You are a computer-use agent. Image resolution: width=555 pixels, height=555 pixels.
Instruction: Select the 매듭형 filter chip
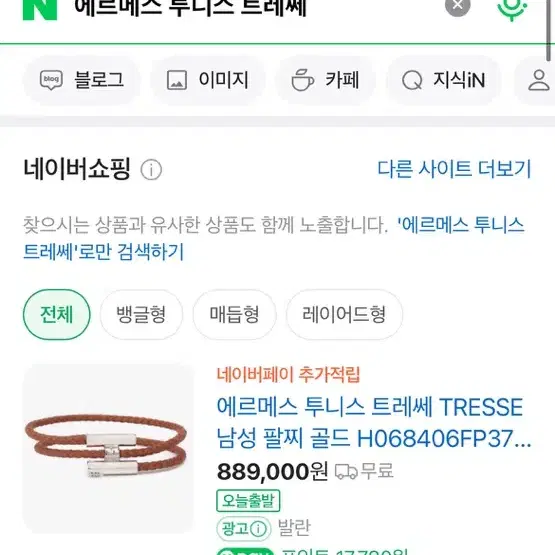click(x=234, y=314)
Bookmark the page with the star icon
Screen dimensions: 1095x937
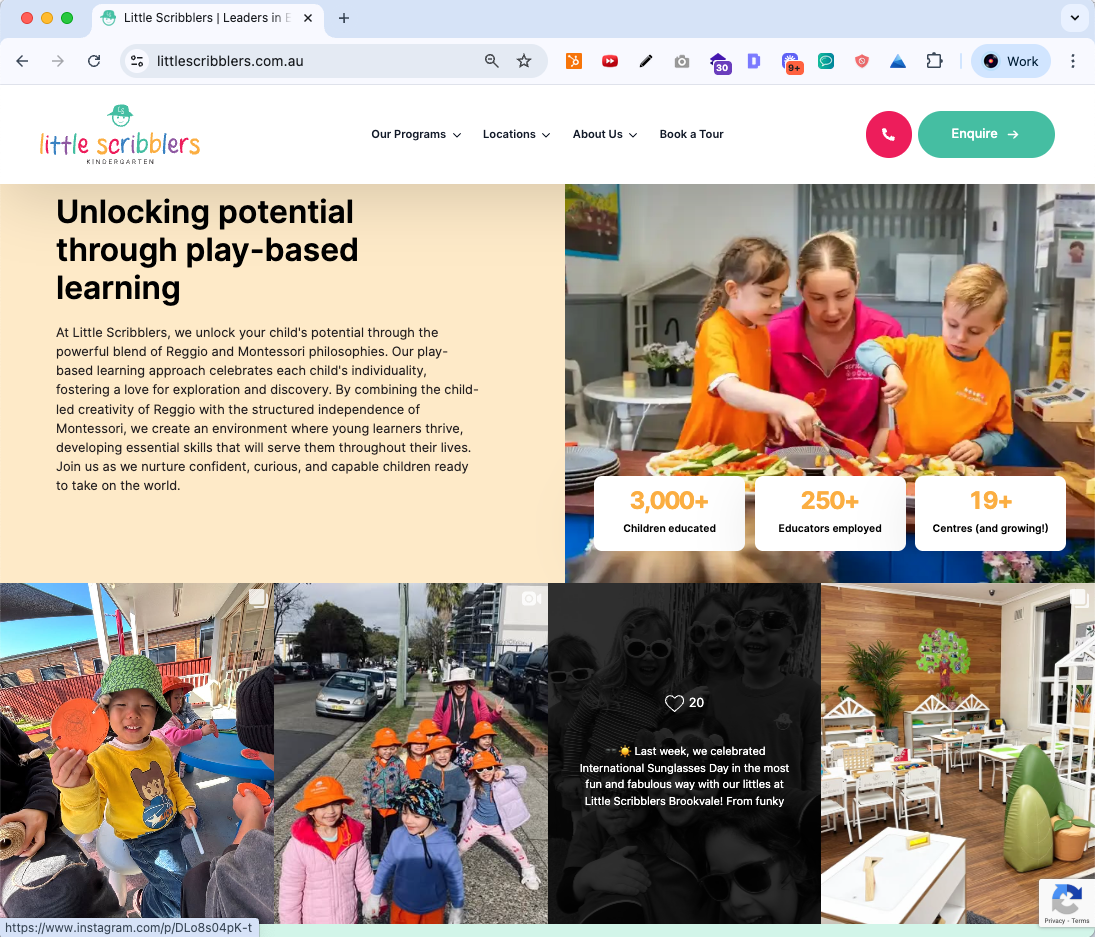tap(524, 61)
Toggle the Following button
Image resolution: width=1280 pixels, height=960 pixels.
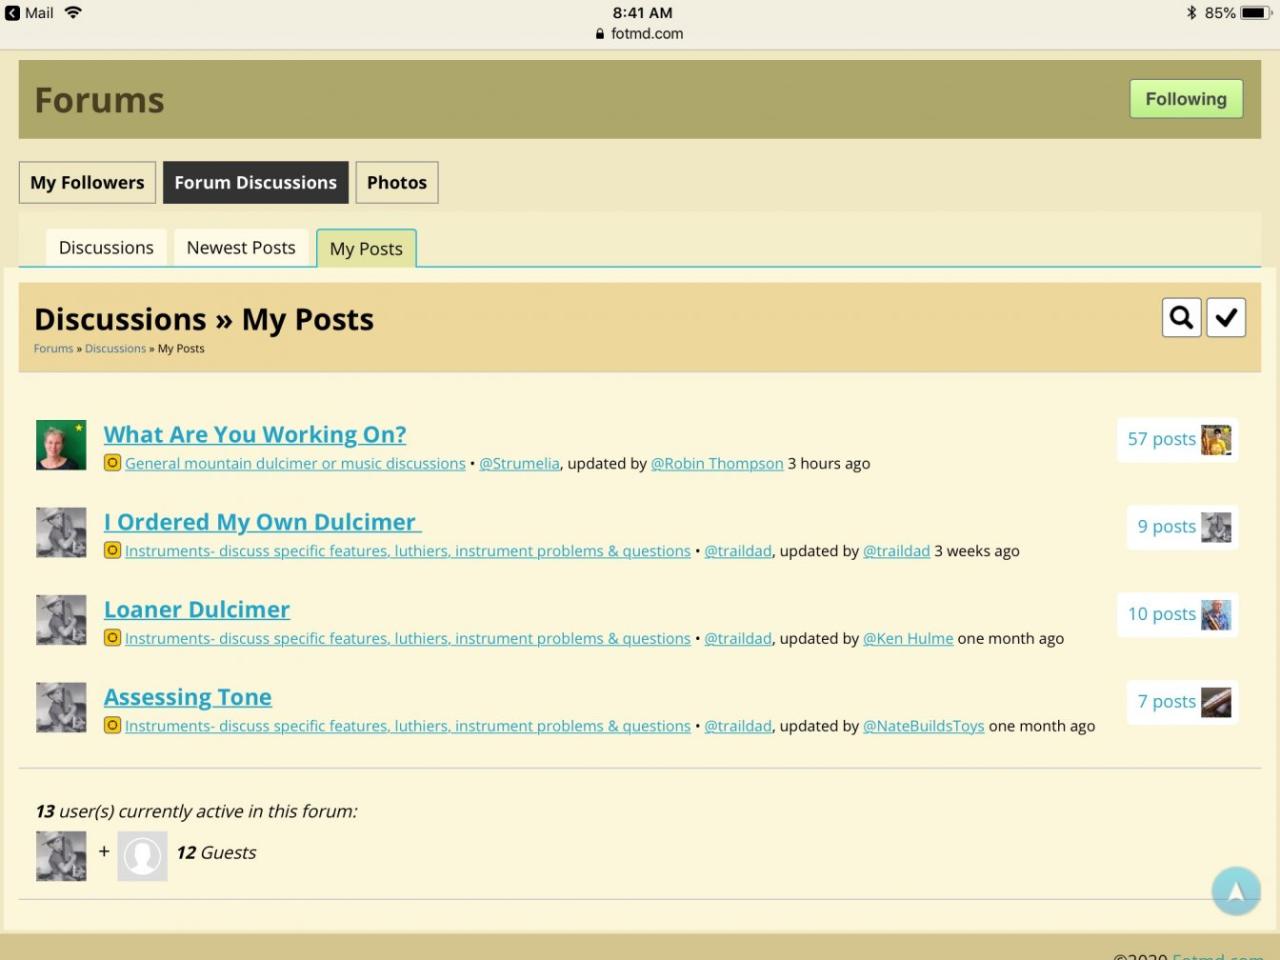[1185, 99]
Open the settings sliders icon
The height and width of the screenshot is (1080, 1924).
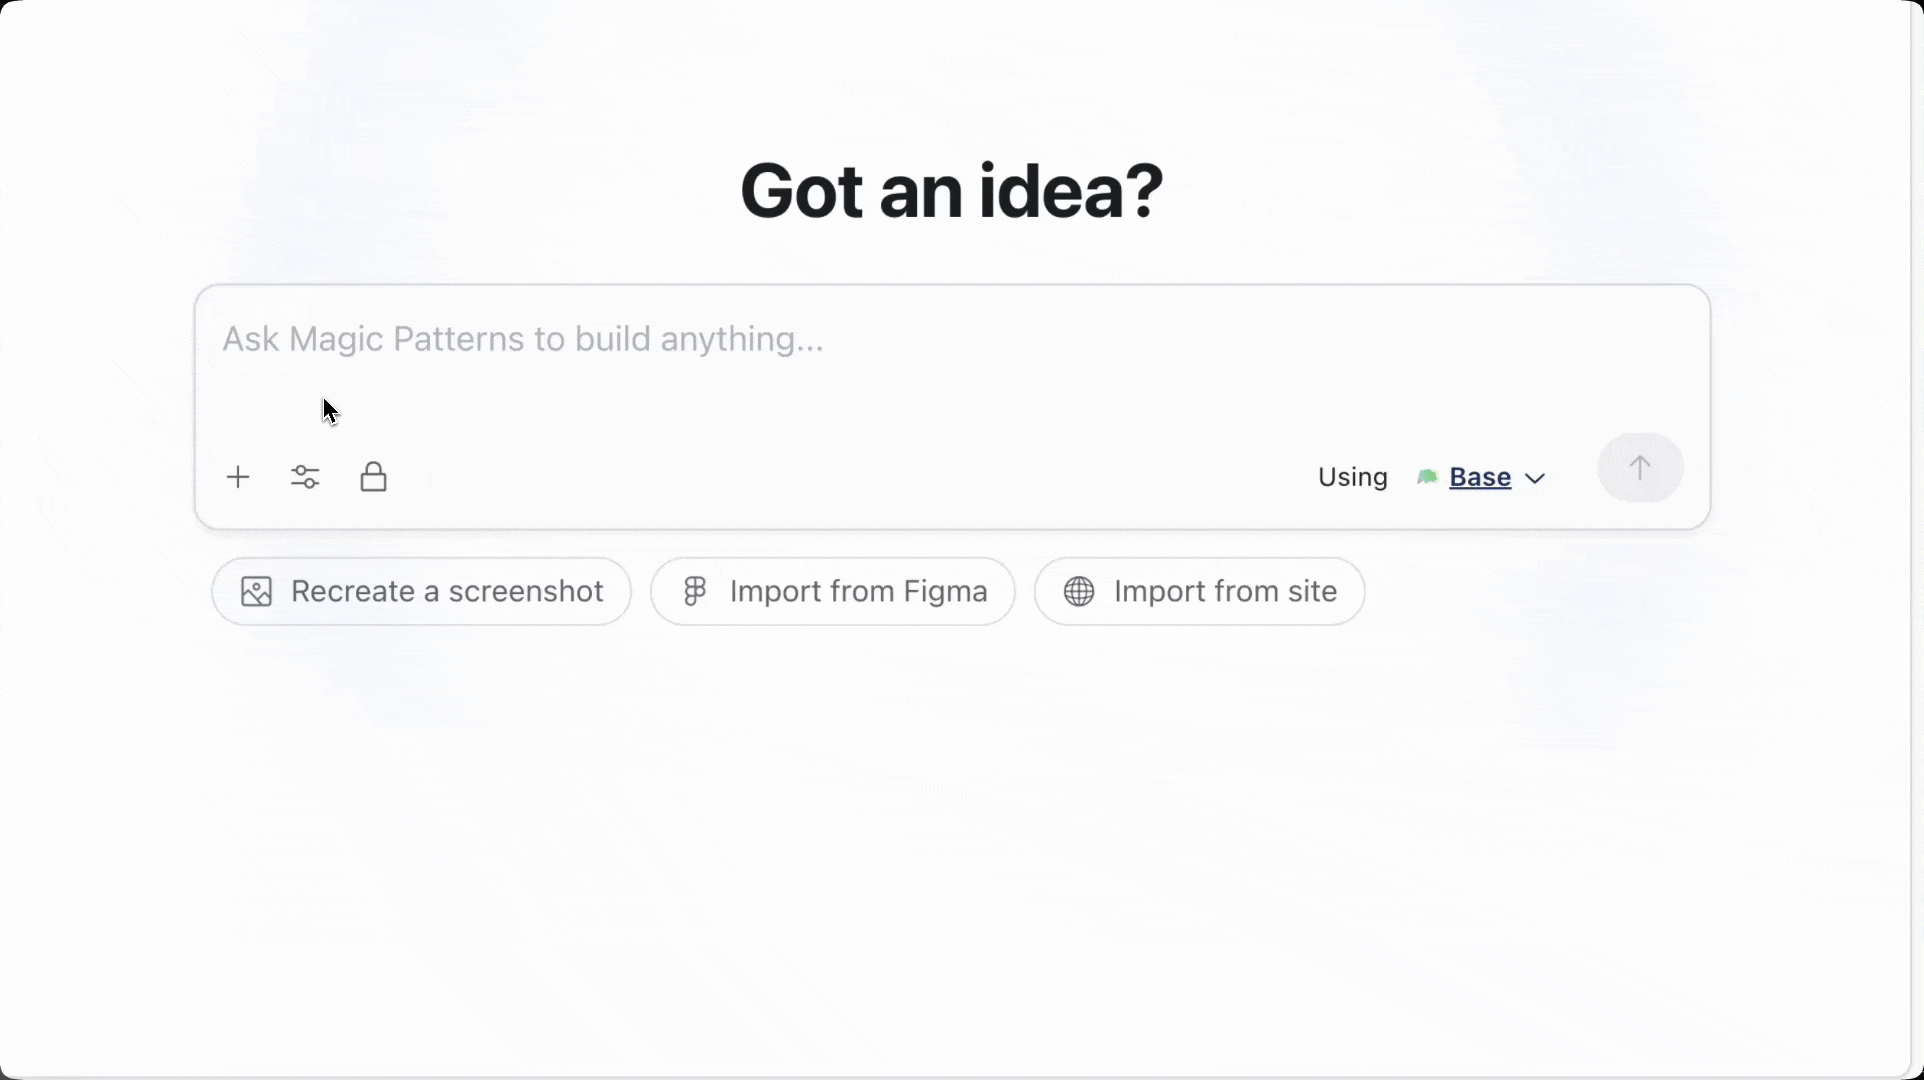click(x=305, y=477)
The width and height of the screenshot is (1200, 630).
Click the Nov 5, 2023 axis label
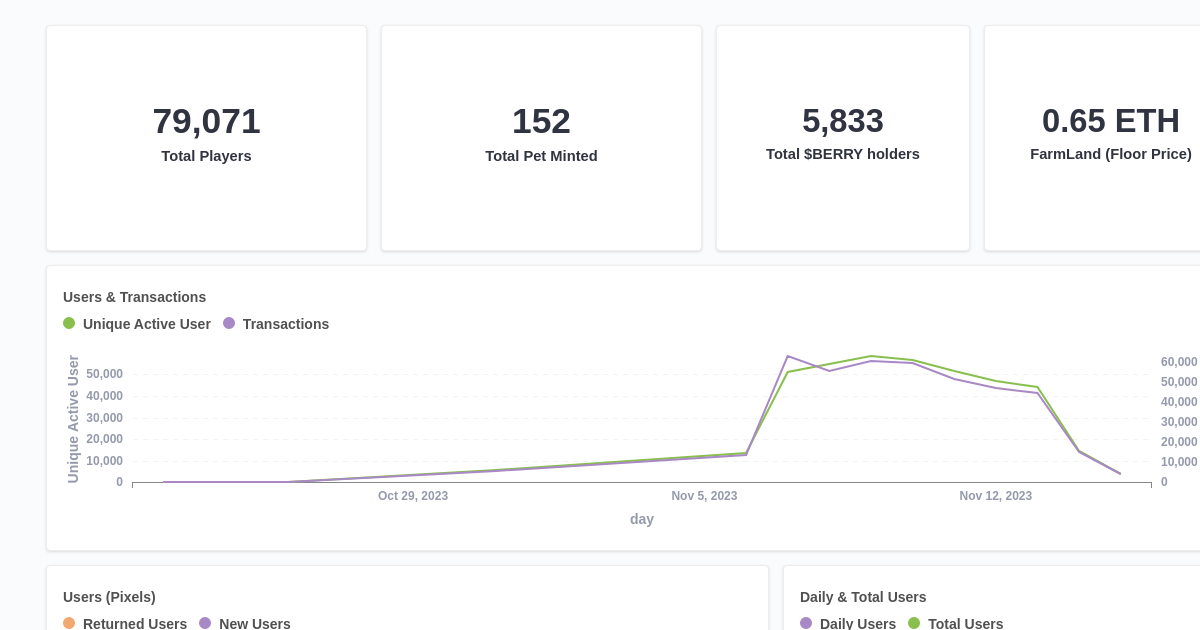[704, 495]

----------------

**What the task asks**.
Please repeat, with no pictures, each line from the start of the records above through the line with "Open the settings sliders icon", inclusive, and only those.

**Result of this exercise**.
You are a computer-use agent. Image resolution: width=555 pixels, height=555 pixels.
Instruction: Select the 매듭형 filter chip
click(x=234, y=314)
Bookmark the page with the star icon
Screen dimensions: 1095x937
tap(524, 61)
Toggle the Following button
Image resolution: width=1280 pixels, height=960 pixels.
[1185, 99]
Open the settings sliders icon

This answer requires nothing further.